Steroids were barely on Vincent's radar then. ''All I heard were rumors that Canseco was using steroids,'' he said, referring to the former Oakland Athletics slugger Jose Canseco. ''That was the earliest I ever heard of steroids; I had no idea what a steroid was.''
Now Vincent calls steroids baseball's greatest disgrace since the Black Sox scandal in 1919. How will the sport come out from under this cloud? Vincent favors holding hearings with no penalties attached. He would assure players that baseball has no intention of punishing anyone.
In March, Selig appointed George J. Mitchell, the former Senate majority leader, to investigate steroid use in major league baseball. But baseball's problems are so full-blown that criminal prosecution may be the only way to get to the truth. Baseball needs its own truth and reconciliation hearings to get to the root of drug use and to determine guilt or innocence.
Fans want the truth. Let's get at the truth.
We thought baseball hit its low point last season, when a parade of the biggest stars went, most ungraciously, before Congress to testify about steroid use.
''Baseball's got to get back on the high ground,'' Vincent said. ''It needs to establish some moral principals. The game's got to be played according to the rules, otherwise it becomes professional wrestling or a movie -- it's entertainment, but it's not a game.''
Vincent has completed the first installment of a baseball oral history project (''The Only Game In Town: Baseball Stars of the 1930's and 1940's Talk About the Game They Loved,'' 2006, Simon & Schuster). In the spirit of oral histories, we should examine how athletes in each generation used substances -- from crude homemade concoctions to steroids and amphetamines -- to get an edge. Call players from each decade, beginning with the 50's, to testify about cheating, about when and how they used, and why they used.
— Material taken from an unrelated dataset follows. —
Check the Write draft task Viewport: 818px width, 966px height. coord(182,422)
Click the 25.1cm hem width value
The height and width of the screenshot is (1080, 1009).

''As somebody wisely said, 'Babe Ruth used a prohibited substance when he played -- it was called booze,' '' Vincent said.
''All athletes in every sport have always looked for a competitive advantage. The track people have done it; I think it goes back to the Greeks. You're never going to get rid of that.''
We always say this, but let's prove it. The Mitchell investigation is covering a period of only 15 years. That will provide a snapshot. The hearings I envision would follow the intricate web of cheating in baseball that goes back decades.
''I really think there's going to be a lot more Grimsleys,'' Vincent said, ''because the feds are finally doing what they should do: they're investigating the misuse of these drugs by athletes.''
Vincent said he did not like the idea of more hearings like the one Congress held last year.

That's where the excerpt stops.